▶ Ordine di lavoro A
Ricopia tali e quali le righe, a partire da quella che contiene "Find the location" e fermandoti dopo quella che contiene "edge-marker is located". Lascia fuori le immagini.

▶ Brano fornito
* * * *

Tutte le persone arrestate sono rimaste almeno cinque giorni in isolamento, cosi com'è previsto dalla legge anti-terrorismo. Il fatto che uno stato di diritto incarceri senza procedimento penale dei giornalisti con l'accusa di terrorismo è se non altro singolare. Secondo le dichiarazioni dei giornalisti interessati, tutti hanno subito torture. Otamandi, che è stato rilasciato su cauzione, racconta alla rete televisiva ETB: "Mi hanno messo la "bolsa" (sacchetto di plastica) in testa, e ho dovuto fare esercizi fisici per ore. Hanno continuato ad urlarmi picchiandomi e minacciandomi che prima o poi tutti noi avremmo "cantato". Sentivo le urla degli altri detenuti. Juan Mari Torrealdai, un personaggio di spicco della cultura basca, che con ETA non ha niente a che vedere, è stato brutalmente picchiato." Poi commenta: "Questa è una situazione come la conosciamo dai libri sulla dittatura di Franco. L'impunità che l'accompagna è rimasta la stessa." In una intervista diffusa in internet e pubblicata da diversi giornali europei Otamendi aggiunge ulteriori dettagli: "Mi hanno insultato per le mie tendenze sessuali - stavo nudo davanti a loro e mi hanno infilato un pezzo di plastica nell'ano." Parlano di torture anche gli altri giornalisti arrestati, raccontano della "bolsa" o della "rueda" (i poliziotti si dispongono in cerchio attorno al detenuto e a turno lo picchiano), di finte esecuzioni, e delle urla degli altri detenuti.

* * * *

▶ Dati forniti
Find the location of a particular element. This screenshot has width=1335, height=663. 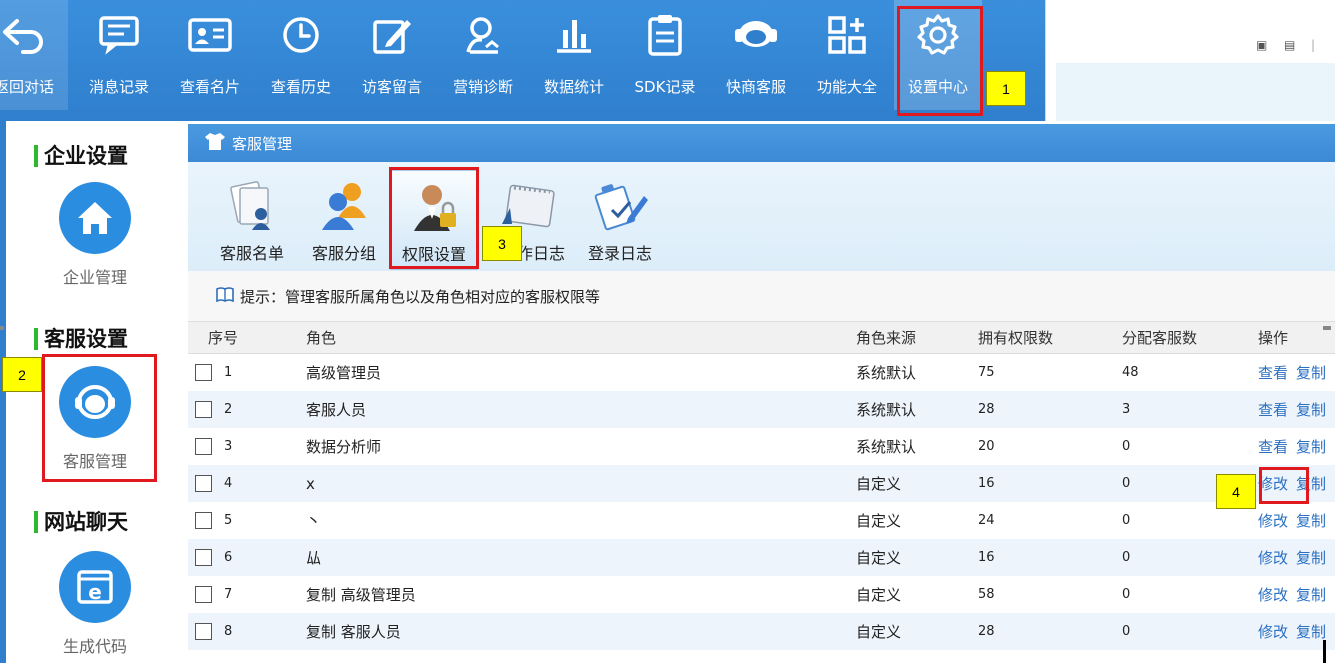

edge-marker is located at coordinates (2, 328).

* * * *

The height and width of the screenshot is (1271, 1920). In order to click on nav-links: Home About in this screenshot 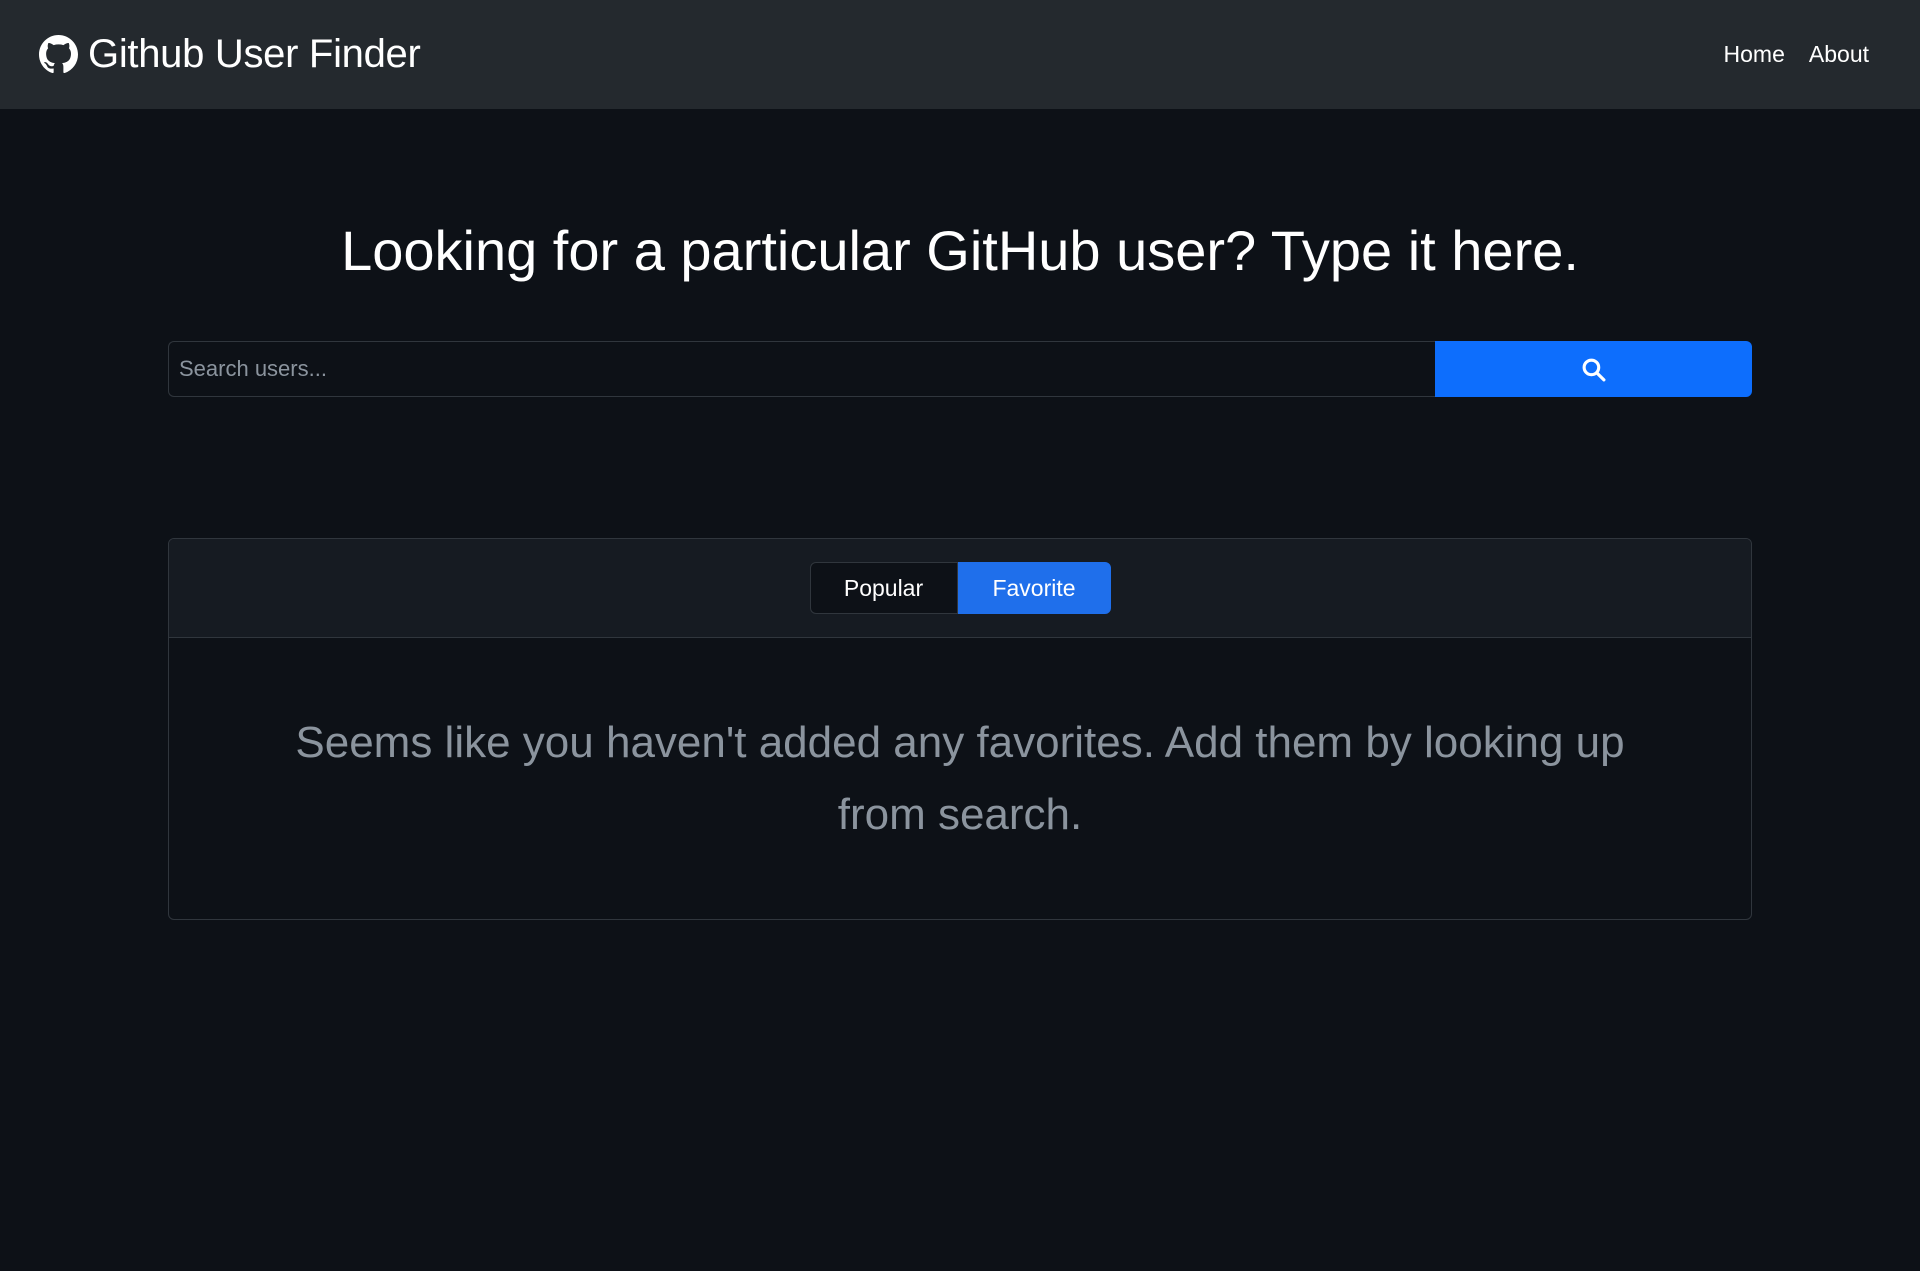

* * * *

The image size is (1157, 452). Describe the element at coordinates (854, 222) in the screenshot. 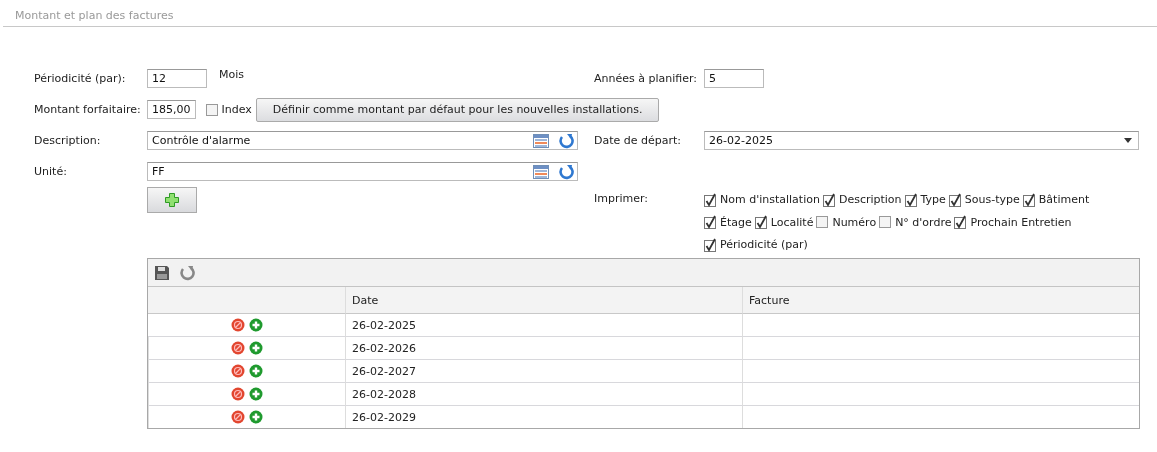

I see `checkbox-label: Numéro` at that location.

* * * *

▶ Ordine di lavoro B
Nel brano sui giornalisti arrestati, per quale motivo tutte le persone fermate sono rimaste almeno cinque giorni in isolamento? Rispondi in una o due frasi.

▶ Risposta al compito A
Find the location of a particular element. This screenshot has width=1335, height=663. 

edge-marker is located at coordinates (2, 328).

▶ Risposta al compito B
Tutte le persone arrestate sono rimaste almeno cinque giorni in isolamento perché lo prevede la legge anti-terrorismo.